Before Carl reduced the entire area to a smoldering crater, Rainbow Dash swooped in and shoved the ball into a cloud where it was kept safely out of harm’s way.

With the threat of the Lightning Ball safely dealt with, Twilight no longer needed to keep Carl suspended and promptly dropped him out of the air. Normally, that would have angered him, but Carl was preoccupied with making a mad dash for the lake to cool off his poor, smoking hooves.

“Crisis averted.” Twilight sighed with relief.

“Just barely!” Dash replied.

“It’s weird, though. Lightning Balls don’t usually wander off on their own like that. I wonder what happened?”

“Eh, somepony probably zoned out and left it somewhere while transporting it, stuff happens...”

“Right…”

“Still, Carl was pretty cool, though, but I can’t tell if that pony’s brave or just stupid.”

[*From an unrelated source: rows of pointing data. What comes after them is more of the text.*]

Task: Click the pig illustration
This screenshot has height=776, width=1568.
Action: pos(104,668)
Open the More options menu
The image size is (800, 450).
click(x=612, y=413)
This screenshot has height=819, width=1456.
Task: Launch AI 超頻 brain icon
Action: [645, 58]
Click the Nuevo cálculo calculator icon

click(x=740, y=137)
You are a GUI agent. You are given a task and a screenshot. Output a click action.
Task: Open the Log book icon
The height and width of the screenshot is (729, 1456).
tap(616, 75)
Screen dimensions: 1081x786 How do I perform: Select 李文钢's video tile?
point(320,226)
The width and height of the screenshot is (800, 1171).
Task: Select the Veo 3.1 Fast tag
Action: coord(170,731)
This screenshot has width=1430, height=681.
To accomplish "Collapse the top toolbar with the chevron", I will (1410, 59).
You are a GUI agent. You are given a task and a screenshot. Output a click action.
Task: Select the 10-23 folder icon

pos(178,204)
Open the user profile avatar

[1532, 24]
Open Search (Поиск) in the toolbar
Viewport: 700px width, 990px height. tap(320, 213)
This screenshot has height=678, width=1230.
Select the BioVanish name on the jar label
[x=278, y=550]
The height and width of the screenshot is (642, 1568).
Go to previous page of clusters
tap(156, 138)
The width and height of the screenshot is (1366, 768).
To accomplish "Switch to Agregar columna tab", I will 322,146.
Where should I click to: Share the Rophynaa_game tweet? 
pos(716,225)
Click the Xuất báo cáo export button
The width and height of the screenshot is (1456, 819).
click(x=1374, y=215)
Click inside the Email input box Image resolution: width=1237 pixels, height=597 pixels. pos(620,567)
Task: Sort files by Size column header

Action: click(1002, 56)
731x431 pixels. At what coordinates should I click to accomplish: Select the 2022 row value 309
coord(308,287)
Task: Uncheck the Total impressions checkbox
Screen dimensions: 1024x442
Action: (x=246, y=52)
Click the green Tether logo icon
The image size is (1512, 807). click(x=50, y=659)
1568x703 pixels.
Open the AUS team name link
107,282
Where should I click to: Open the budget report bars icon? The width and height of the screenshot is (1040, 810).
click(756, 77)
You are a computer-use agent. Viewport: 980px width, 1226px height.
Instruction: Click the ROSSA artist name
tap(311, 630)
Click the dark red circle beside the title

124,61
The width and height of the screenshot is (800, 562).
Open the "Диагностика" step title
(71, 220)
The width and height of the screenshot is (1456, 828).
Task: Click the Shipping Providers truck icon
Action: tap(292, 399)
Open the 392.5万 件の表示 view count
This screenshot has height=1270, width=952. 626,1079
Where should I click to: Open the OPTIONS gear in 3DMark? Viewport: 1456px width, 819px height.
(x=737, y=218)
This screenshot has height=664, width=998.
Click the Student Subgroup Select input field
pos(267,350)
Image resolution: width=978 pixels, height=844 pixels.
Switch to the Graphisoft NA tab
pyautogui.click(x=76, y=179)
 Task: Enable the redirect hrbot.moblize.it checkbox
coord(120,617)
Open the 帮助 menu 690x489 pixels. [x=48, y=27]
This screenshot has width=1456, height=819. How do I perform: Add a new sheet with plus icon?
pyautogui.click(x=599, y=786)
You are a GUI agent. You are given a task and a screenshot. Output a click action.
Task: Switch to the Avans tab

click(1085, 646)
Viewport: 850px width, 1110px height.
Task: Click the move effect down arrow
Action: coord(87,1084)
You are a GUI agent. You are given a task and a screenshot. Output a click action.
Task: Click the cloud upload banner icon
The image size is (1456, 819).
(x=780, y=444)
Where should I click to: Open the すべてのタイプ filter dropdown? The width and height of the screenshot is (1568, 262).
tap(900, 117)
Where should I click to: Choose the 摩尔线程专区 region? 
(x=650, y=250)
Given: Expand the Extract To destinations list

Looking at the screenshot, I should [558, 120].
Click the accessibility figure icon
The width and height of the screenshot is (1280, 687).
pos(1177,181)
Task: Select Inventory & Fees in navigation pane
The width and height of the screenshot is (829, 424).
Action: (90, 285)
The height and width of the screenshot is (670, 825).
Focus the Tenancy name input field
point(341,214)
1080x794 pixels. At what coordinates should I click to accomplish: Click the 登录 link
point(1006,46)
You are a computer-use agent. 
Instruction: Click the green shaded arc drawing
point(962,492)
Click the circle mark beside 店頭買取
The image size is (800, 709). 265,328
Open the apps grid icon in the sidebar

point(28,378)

Twilight looked over at Carl, who was still bending down into the lake, cooling his hooves. She stifled a laugh as she noticed the humorously placed burn mark he received earlier. “Well, I definitely don't think 'brave' would be an appropriate description for him.”

The fight may have been over for now, but the scars of battle remained, or in this case a black smudge on Carl’s right buttcheek.

Author's Note:

Don't mine me, just pulling random lore out of my ass. Seriously, ball lightning is a real weather phenomenon if you want to look it up.